De son enfance dans un petit village paisible de Guyane accessible exclusivement en pirogue au brouhaha ambiant de la métropole, Kareen Guiock-Thuram a toujours eu cette conscience sur les enjeux environnementaux. Elle tente chaque jour d’aligner son comportement en limitant la surconsommation mais reconnaît avoir un goût pour la conservation, ennemie du recyclage.
Êtes-vous éco-anxieuse ?
Oui en effet. Impossible d’échapper aux signes d’une Terre meurtrie. Le climat a notablement changé depuis mon enfance, en région parisienne, en Guyane et en Guadeloupe, où j’ai grandi. Cela nourrit nécessairement une angoisse profonde.
Êtes-vous dans la culpabilité en tant que consommatrice ?
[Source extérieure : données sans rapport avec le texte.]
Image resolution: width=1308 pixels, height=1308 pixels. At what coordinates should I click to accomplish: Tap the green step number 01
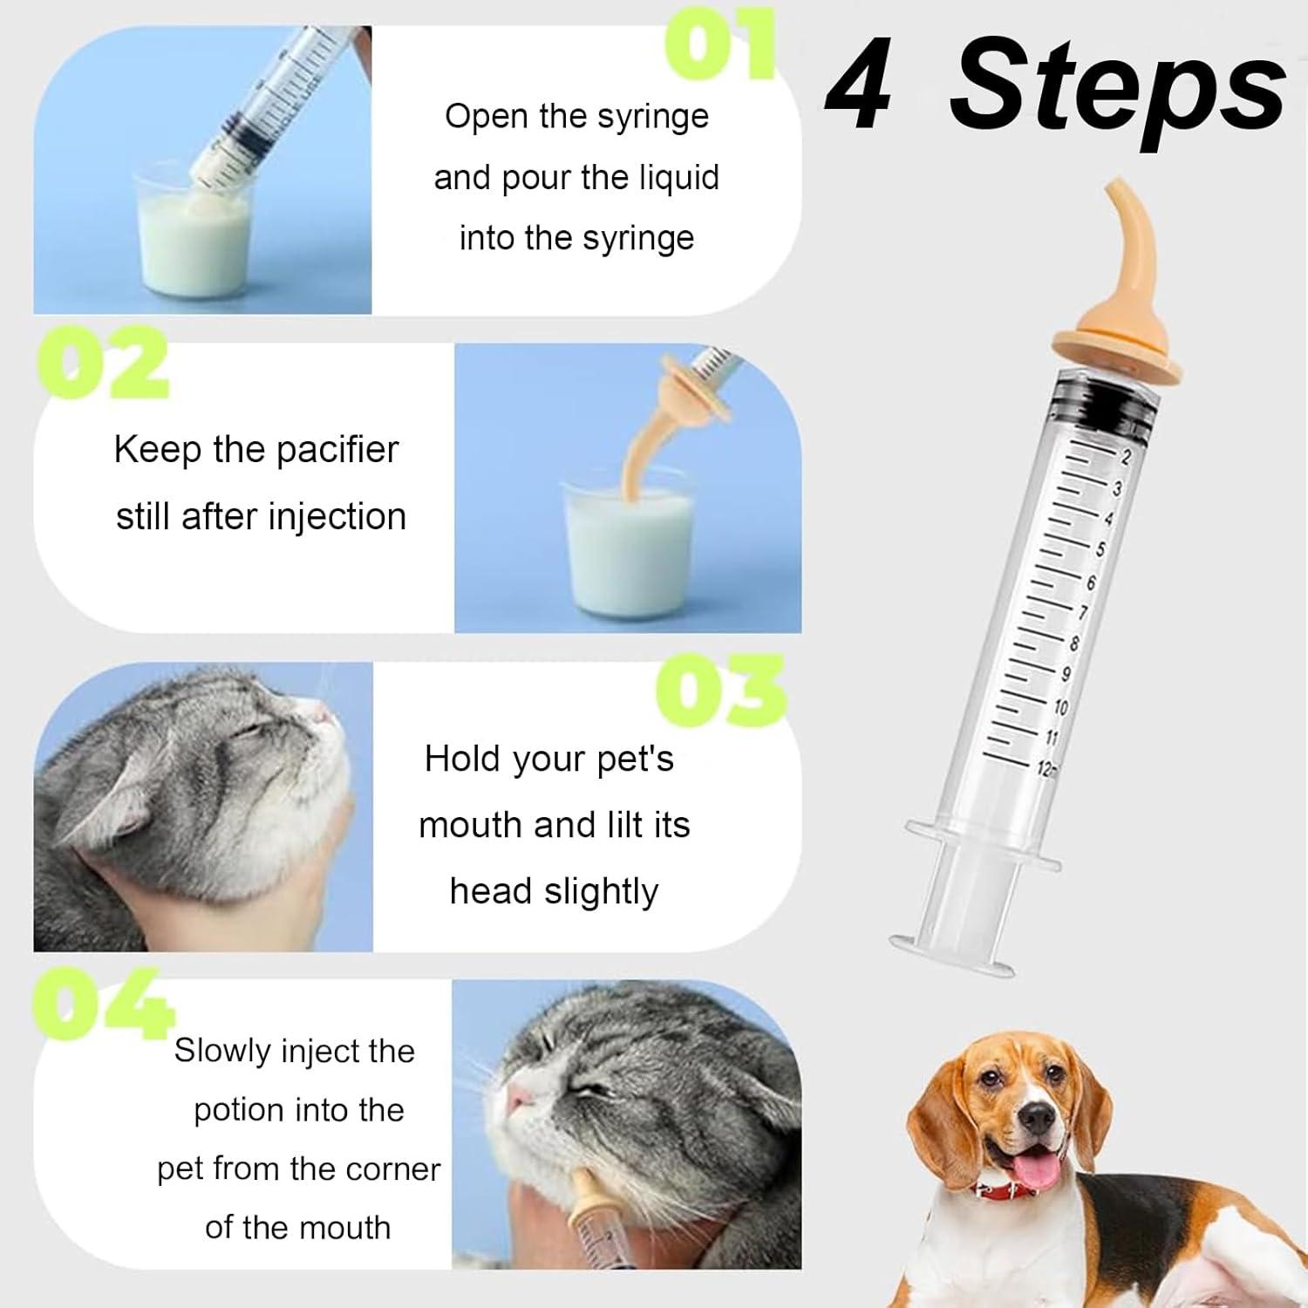tap(719, 44)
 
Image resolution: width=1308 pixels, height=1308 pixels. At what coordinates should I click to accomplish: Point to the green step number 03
tap(721, 691)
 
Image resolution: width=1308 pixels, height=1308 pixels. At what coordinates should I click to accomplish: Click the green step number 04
tap(102, 1003)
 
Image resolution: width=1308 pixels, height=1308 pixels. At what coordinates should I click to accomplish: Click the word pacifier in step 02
tap(337, 450)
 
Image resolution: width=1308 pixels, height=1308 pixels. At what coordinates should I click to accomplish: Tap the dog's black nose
tap(1037, 1114)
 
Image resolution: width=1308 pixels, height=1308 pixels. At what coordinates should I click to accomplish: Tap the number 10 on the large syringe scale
tap(1060, 706)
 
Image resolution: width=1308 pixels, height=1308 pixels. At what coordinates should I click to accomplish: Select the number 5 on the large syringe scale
tap(1100, 548)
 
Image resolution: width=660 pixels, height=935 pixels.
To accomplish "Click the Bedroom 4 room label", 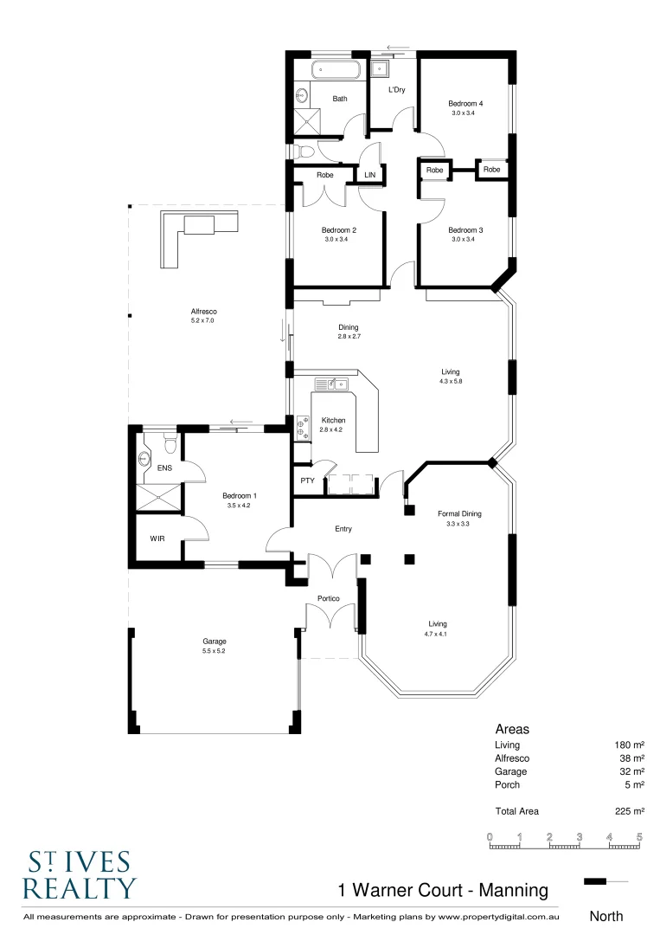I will coord(466,104).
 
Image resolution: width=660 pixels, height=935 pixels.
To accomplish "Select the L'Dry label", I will coord(396,90).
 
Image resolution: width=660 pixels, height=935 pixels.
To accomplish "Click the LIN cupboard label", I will coord(370,175).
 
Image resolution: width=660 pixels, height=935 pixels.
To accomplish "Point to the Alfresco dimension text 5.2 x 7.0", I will coord(202,321).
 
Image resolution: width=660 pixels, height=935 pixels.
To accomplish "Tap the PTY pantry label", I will coord(307,480).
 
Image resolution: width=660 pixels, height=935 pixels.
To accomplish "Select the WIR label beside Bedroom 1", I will coord(157,538).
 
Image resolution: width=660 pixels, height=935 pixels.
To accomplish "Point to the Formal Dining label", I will coord(459,513).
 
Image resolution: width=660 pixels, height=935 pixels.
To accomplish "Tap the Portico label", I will coord(328,599).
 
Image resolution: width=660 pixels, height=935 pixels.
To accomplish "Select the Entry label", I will coord(343,529).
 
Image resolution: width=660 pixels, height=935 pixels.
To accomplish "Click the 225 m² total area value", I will coord(629,811).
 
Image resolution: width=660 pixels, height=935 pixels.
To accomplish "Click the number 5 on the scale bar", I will coord(639,837).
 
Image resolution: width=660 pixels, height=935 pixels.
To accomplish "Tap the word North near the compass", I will coord(606,915).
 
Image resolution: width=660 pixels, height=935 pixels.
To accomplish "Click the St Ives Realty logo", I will coord(79,875).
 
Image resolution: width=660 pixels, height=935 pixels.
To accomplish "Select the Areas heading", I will coord(512,729).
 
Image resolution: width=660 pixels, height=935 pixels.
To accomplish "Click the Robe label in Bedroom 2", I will coord(325,175).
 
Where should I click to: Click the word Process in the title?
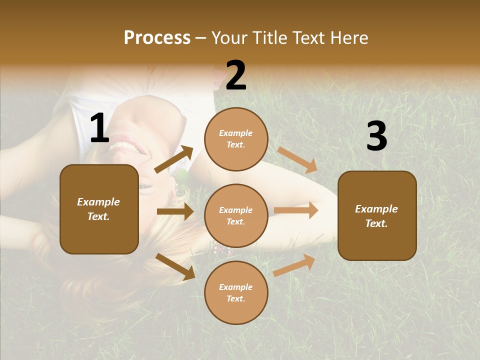click(157, 38)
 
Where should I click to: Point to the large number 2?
click(236, 76)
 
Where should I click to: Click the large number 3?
click(376, 136)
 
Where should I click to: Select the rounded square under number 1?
click(99, 209)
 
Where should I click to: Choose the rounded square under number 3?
click(377, 216)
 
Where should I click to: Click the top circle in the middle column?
click(236, 138)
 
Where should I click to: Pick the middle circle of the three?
click(236, 216)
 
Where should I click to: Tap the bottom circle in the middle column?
click(236, 292)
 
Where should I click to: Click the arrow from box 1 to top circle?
click(174, 160)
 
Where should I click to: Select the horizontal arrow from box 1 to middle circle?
click(175, 212)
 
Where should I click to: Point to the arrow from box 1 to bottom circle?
click(175, 266)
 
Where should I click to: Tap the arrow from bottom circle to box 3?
click(294, 265)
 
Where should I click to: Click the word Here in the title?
click(349, 38)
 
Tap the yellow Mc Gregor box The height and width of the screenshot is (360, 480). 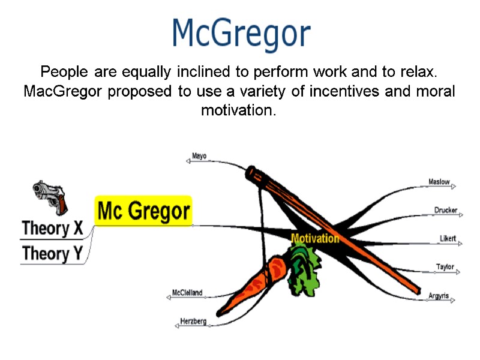point(143,211)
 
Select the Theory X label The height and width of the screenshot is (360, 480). point(52,229)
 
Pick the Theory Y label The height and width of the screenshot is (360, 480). point(52,254)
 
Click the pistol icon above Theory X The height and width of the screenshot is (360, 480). point(50,196)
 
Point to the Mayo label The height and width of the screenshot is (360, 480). point(199,157)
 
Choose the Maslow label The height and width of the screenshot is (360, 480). point(439,182)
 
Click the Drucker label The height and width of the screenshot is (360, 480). point(445,211)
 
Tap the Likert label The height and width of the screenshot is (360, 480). point(448,239)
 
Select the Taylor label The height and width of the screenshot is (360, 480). point(445,267)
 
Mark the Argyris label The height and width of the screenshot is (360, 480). point(439,296)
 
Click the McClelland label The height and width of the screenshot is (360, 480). point(187,293)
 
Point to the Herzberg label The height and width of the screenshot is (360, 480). point(193,322)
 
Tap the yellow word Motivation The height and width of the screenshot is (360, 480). point(314,238)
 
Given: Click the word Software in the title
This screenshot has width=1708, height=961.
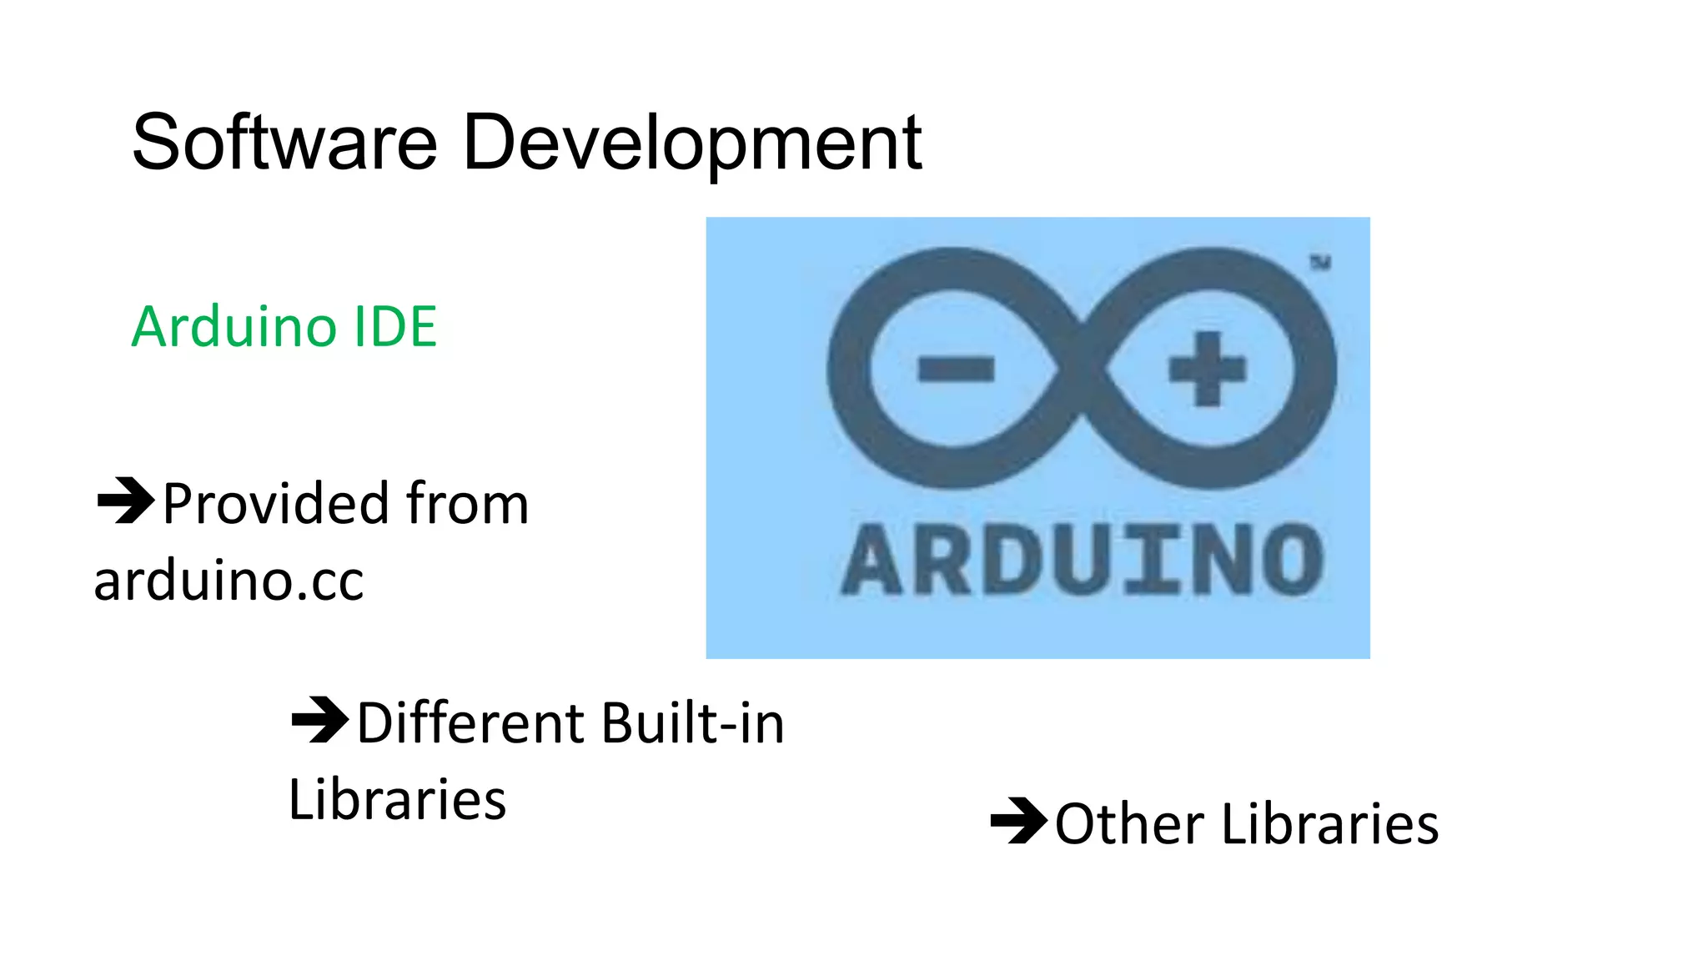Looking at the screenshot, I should [x=284, y=143].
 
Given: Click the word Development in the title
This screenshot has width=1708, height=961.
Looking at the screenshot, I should [x=691, y=144].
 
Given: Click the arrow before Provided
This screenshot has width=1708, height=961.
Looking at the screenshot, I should [x=126, y=501].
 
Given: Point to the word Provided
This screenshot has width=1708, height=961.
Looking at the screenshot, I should [x=275, y=504].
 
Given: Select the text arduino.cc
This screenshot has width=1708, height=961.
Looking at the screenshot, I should [x=229, y=581].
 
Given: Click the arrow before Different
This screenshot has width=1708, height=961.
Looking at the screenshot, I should [x=319, y=719].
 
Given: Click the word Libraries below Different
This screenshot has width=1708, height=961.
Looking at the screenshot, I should [x=397, y=799].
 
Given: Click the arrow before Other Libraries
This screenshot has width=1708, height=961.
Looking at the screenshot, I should [x=1018, y=821].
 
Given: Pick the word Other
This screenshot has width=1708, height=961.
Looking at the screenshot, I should [x=1128, y=824].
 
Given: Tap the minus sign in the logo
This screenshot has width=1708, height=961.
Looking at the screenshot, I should [x=956, y=369].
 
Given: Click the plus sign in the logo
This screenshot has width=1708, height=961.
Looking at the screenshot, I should [x=1207, y=369].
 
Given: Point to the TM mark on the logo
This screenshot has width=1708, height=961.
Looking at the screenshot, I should [x=1319, y=263].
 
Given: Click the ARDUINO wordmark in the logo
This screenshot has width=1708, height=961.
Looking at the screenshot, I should [x=1082, y=560].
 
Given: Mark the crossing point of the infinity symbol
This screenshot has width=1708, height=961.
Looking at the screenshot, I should [x=1082, y=369].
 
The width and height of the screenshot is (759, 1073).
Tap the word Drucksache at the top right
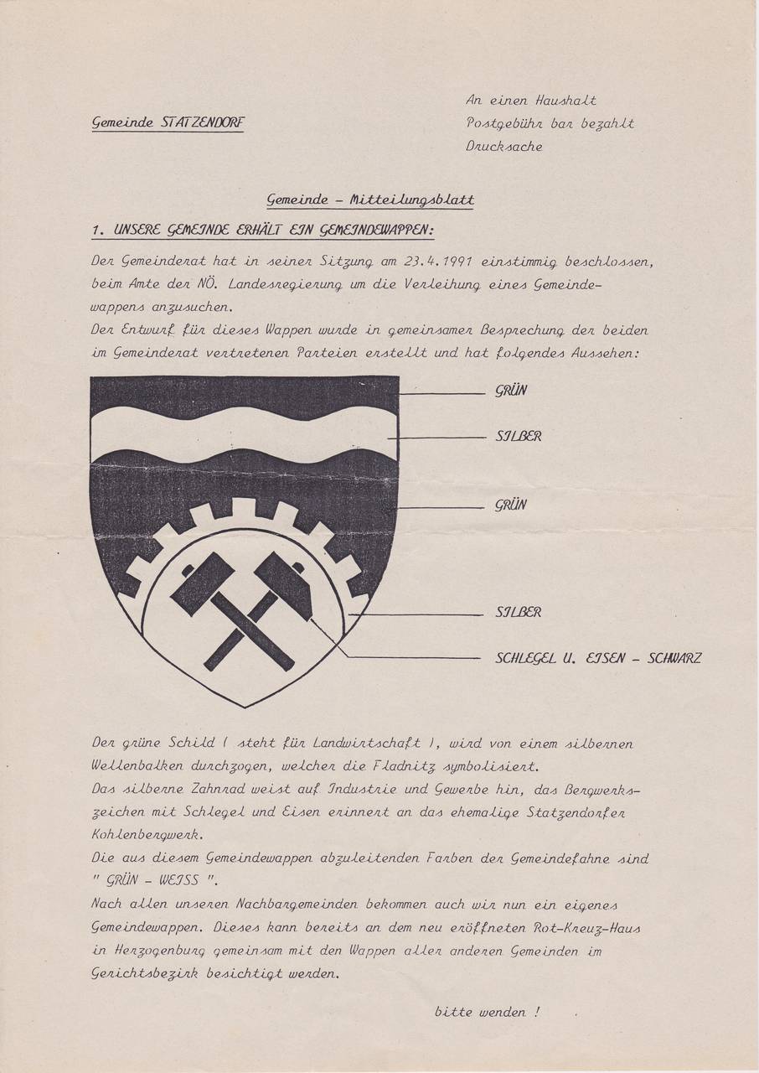click(x=504, y=146)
Bien sûr, puisque j’ai aussi une responsabilité en tant que consommatrice. Nos habitudes, notre confort, nos caprices, les envies compulsives, qu’elles soient d’ordre vestimentaire, alimentaire nous rappellent à quel point nous avons été conditionnés à consommer sans s’interroger. Une illusion d’abondance et de ressources illimitées. Parfois je suis prise de vertiges lorsque je regarde les dizaines de boutiques dans une simple rue commerçante ou les rayons des hypermarchés. Rapporté à l’ensemble des commerces du monde entier, c’est évident que nous vivons au-dessus des moyens de la Terre.
J’ai l’obligation d’être consciente des enjeux. La situation est beaucoup trop préoccupante pour ne pas prendre de recul et m’interroger sur l’impact que j’ai à mon propre niveau. Nous n’avons pas choisi d’être vivant, mais nous devons gratitude à la Nature qui nous maintient en vie. Alors comment l’honorer sans l’abîmer ?
Quels sont vos gestes simples mais efficaces en matière d’environnement ?
Limiter le plus possible le shopping compulsif ou encore le gaspillage. Combien de fois nous achetons de la nourriture en trop grandes quantités et la date de péremption arrivée, ces produits alimentaires finissent à la poubelle. Ça me désole particulièrement quand il s’agissait d’un être vivant, un animal par exemple. Je me dis, pauvre bête… Non seulement, elle a grandi dans des conditions probablement pénibles mais en plus, sa souffrance n’aura donné satisfaction à personne puisqu’elle finit à la poubelle. Réduite à être consommée, sa chair ne l’aura pourtant pas été. Elle aura vécu pour rien. Cela semble un peu perché, mais c’est profondément ce que je ressens.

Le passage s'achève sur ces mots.